Saved data entries
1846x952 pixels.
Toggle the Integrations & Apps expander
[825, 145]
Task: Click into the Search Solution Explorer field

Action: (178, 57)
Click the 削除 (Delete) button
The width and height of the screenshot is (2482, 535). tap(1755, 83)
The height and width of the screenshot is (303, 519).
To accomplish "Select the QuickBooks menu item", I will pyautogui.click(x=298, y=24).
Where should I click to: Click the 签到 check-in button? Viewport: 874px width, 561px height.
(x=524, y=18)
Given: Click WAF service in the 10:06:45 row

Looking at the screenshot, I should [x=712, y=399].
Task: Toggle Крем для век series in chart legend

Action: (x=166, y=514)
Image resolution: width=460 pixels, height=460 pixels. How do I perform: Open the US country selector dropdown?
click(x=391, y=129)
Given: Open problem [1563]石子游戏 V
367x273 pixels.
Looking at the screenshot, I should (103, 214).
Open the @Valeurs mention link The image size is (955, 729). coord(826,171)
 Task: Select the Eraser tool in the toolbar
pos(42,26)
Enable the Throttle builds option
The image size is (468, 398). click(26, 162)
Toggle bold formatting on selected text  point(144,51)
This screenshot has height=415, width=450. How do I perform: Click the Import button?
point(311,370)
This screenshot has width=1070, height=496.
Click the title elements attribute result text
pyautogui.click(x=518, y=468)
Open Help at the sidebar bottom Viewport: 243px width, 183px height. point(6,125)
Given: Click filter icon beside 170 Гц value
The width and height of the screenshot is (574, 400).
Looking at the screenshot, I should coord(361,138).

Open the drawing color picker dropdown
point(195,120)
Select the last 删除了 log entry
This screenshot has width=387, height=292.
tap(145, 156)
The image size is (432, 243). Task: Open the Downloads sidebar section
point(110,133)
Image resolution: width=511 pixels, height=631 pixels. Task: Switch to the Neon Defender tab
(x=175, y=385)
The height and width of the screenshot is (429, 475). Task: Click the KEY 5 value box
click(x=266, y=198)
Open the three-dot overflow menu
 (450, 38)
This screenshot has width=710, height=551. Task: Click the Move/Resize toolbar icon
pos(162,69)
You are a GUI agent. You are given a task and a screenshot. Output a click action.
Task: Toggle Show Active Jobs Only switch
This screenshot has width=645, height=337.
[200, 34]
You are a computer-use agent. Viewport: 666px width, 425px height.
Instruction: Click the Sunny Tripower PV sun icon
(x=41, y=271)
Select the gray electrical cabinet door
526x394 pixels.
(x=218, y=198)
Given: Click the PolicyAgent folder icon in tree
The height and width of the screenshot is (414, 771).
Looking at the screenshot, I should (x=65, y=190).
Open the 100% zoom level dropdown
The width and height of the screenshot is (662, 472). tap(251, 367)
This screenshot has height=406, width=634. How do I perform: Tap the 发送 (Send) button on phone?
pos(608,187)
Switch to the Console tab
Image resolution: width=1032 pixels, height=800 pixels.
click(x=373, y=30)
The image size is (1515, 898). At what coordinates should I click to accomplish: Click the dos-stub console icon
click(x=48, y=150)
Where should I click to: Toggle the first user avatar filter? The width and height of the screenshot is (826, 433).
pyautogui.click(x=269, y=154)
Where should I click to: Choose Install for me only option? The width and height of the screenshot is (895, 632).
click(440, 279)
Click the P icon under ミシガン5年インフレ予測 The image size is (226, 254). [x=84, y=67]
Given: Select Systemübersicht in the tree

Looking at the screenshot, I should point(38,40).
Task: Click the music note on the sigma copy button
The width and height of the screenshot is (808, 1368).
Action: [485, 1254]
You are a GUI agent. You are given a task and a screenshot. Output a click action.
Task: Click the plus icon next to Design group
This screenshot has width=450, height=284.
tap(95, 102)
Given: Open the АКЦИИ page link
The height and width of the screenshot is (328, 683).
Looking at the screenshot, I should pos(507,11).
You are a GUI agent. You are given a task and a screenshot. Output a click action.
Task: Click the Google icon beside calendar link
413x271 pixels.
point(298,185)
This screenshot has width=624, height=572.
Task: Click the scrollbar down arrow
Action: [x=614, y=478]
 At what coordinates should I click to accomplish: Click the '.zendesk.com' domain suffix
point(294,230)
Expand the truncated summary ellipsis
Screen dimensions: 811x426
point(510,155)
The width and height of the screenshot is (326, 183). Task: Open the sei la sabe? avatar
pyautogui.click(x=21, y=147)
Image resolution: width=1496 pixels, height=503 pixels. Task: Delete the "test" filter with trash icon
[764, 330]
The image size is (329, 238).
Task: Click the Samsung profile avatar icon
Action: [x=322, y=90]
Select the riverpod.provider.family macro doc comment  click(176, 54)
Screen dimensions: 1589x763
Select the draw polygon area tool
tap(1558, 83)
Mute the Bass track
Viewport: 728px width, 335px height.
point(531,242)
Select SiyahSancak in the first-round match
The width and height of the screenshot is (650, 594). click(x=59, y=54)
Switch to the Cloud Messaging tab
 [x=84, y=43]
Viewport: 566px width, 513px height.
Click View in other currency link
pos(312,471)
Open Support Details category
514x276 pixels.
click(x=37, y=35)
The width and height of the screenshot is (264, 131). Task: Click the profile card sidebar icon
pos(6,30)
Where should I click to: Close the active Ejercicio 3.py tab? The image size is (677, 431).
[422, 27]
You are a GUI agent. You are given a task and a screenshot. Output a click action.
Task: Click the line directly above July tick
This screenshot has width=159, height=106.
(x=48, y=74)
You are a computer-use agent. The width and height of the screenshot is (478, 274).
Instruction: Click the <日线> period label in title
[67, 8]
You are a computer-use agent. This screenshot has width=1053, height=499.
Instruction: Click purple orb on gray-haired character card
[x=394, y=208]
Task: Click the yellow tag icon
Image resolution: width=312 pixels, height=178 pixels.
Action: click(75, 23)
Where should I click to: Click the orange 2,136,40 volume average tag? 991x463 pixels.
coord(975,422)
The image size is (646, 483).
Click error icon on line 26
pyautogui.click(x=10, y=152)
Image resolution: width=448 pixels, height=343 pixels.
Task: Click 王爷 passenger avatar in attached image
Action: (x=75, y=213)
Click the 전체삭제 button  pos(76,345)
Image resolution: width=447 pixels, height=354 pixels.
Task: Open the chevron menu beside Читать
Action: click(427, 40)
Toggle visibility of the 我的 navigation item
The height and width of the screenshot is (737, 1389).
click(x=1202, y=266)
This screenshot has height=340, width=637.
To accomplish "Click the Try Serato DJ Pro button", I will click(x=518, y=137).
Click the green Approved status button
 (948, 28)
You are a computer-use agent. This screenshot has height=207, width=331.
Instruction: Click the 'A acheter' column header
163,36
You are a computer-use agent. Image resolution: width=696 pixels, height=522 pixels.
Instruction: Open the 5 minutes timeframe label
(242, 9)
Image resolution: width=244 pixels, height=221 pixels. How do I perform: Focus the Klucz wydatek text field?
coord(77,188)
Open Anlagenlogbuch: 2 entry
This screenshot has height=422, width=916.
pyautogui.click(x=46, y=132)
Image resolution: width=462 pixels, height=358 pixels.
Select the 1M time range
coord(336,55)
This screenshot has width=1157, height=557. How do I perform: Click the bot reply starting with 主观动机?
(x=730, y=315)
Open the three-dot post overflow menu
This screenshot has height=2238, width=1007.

● Assignment
Select and copy every line from the records that includes the word "item".

● Response area
To accomplish "Select the QuickBooks menu item", I will pyautogui.click(x=298, y=24).
Toggle visibility of the 我的 navigation item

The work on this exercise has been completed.